# Provided passage
892: Remarks on Reverse Mathematics/2
Harvey Friedman
hmflogic at gmail.com
Tue Sep 21 08:37:41 EDT 2021
In this posting I want to focus on how to handle third order objects in RM.
But BEFORE we discuss this, I had some further thoughts on FSRM =
finite strict reverse mathematics.
A. This should be intensively investigated on its own, independently
of, even separately from, and to a large extent before, SRM = Infinite
SRM.
B. At least for a while, we should allow only a growing but relatively
small list of primitives before jumping into the situation with
general open ended primitives. The general open ended primitives for
FSRM is ultimately very much wanted, but we regard that as premature,
recommending it wait for a deeper development with limited primitives.
C. Here are the recommended primitives we envision. i - iv are
already used in reference [1] in posting #891.
i. language of discrete ordered rings, for handling integers.
ii. binary exponentiation with nonnegative base and exponent.
iii. finite sets of integers with epsilon.
iv. finite sequences of integers with valuation (val).
v. field of rationals, with various new primitives. Including mapping
from Q into Z^2 via reduced forms. finite sets of rationals, finite
sequences of rationals, membership, and valuation (val).

# Items
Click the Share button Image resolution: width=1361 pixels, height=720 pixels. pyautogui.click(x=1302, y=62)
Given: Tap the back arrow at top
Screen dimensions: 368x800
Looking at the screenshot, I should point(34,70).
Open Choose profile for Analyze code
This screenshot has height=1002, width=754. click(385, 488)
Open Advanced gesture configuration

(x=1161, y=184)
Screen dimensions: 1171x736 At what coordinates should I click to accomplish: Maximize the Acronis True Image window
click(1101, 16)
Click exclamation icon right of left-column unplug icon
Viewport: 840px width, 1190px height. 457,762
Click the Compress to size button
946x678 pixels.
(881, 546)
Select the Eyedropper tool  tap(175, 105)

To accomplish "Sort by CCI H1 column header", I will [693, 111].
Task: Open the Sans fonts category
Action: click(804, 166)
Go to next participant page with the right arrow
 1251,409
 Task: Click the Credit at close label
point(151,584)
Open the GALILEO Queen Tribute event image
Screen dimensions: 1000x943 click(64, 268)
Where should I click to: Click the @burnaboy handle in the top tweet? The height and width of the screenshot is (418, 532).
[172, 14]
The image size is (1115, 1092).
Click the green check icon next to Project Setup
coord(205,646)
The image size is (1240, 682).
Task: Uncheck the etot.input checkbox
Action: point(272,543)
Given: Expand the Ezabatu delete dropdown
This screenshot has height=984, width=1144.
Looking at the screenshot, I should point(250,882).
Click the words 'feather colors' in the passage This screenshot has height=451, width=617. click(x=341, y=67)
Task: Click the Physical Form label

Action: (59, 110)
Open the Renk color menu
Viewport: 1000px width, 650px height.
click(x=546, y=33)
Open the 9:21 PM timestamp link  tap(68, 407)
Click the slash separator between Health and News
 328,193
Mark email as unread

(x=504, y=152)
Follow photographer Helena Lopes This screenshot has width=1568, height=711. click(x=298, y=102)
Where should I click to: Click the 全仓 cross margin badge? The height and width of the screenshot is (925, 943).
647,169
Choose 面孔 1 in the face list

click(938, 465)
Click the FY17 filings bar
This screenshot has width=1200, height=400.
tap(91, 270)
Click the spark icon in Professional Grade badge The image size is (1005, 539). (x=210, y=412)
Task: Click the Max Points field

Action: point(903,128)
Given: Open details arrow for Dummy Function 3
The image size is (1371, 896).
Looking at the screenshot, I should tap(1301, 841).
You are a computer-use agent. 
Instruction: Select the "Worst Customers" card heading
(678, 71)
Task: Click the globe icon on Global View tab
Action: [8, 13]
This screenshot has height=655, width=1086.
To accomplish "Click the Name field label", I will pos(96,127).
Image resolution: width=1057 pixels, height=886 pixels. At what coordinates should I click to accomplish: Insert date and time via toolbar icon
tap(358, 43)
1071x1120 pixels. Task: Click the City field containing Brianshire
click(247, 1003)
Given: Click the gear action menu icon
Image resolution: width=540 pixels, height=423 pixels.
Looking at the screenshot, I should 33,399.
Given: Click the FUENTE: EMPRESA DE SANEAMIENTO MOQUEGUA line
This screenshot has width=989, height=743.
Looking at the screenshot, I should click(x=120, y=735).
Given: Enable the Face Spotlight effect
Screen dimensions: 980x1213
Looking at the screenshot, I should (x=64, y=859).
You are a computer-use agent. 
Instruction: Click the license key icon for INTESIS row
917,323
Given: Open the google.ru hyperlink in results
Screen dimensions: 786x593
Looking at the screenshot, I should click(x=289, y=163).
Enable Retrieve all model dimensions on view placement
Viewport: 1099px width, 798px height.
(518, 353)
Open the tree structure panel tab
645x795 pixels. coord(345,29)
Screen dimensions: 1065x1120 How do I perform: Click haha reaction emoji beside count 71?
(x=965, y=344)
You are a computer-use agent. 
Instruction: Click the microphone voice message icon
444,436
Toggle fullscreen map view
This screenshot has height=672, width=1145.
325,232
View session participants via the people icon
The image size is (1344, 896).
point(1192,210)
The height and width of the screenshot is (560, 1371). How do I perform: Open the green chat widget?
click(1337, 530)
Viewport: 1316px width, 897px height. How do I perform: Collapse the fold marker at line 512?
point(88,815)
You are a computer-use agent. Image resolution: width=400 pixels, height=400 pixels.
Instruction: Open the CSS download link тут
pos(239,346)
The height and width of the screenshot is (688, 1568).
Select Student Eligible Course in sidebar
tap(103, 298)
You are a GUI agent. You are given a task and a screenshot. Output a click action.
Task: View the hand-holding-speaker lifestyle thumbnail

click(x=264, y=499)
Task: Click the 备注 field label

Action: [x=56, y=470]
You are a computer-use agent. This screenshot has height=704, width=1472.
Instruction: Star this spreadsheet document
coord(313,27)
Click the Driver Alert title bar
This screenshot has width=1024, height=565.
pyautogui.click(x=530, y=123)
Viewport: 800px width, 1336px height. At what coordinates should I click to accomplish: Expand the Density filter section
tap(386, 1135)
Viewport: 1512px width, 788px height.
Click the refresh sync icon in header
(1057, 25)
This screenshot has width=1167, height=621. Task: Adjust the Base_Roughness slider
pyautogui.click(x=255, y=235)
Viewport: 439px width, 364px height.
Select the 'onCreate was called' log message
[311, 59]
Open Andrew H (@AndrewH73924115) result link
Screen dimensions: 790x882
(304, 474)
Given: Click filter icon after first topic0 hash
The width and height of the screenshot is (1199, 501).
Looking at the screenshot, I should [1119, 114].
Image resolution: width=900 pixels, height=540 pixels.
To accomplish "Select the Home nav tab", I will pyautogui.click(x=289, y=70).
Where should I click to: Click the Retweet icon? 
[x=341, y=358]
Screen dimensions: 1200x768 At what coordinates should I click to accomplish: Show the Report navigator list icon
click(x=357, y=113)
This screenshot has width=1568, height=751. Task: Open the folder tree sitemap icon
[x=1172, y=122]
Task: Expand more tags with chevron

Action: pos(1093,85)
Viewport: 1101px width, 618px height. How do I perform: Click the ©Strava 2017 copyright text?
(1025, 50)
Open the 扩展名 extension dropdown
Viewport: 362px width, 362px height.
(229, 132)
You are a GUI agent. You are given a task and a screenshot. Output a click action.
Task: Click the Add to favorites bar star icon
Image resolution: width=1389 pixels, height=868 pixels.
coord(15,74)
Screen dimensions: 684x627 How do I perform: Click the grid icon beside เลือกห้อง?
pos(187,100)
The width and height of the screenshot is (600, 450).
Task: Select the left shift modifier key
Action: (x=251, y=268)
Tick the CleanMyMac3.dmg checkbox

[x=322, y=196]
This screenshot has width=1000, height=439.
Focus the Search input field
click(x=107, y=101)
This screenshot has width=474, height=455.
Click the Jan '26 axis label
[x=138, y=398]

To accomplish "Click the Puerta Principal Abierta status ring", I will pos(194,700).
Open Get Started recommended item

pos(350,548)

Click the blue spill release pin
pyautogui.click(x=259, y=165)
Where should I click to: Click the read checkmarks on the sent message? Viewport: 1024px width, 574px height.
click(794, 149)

# Work to complete
1. Answer the following questions from the reverse mathematics posting.
(a) What does FSRM stand for?
(b) Which of the recommended primitives does the posting say are already used in reference [1] in posting #891?
(c) What is listed as primitive ii?
2. Write out the stretch of the reverse mathematics posting from "B. At least" through "integers with epsilon.".

# Task results
1.
(a) Finite strict reverse mathematics.
(b) Primitives i through iv.
(c) Binary exponentiation with nonnegative base and exponent.

2.
B. At least for a while, we should allow only a growing but relatively
small list of primitives before jumping into the situation with
general open ended primitives. The general open ended primitives for
FSRM is ultimately very much wanted, but we regard that as premature,
recommending it wait for a deeper development with limited primitives.
C. Here are the recommended primitives we envision. i - iv are
already used in reference [1] in posting #891.
i. language of discrete ordered rings, for handling integers.
ii. binary exponentiation with nonnegative base and exponent.
iii. finite sets of integers with epsilon.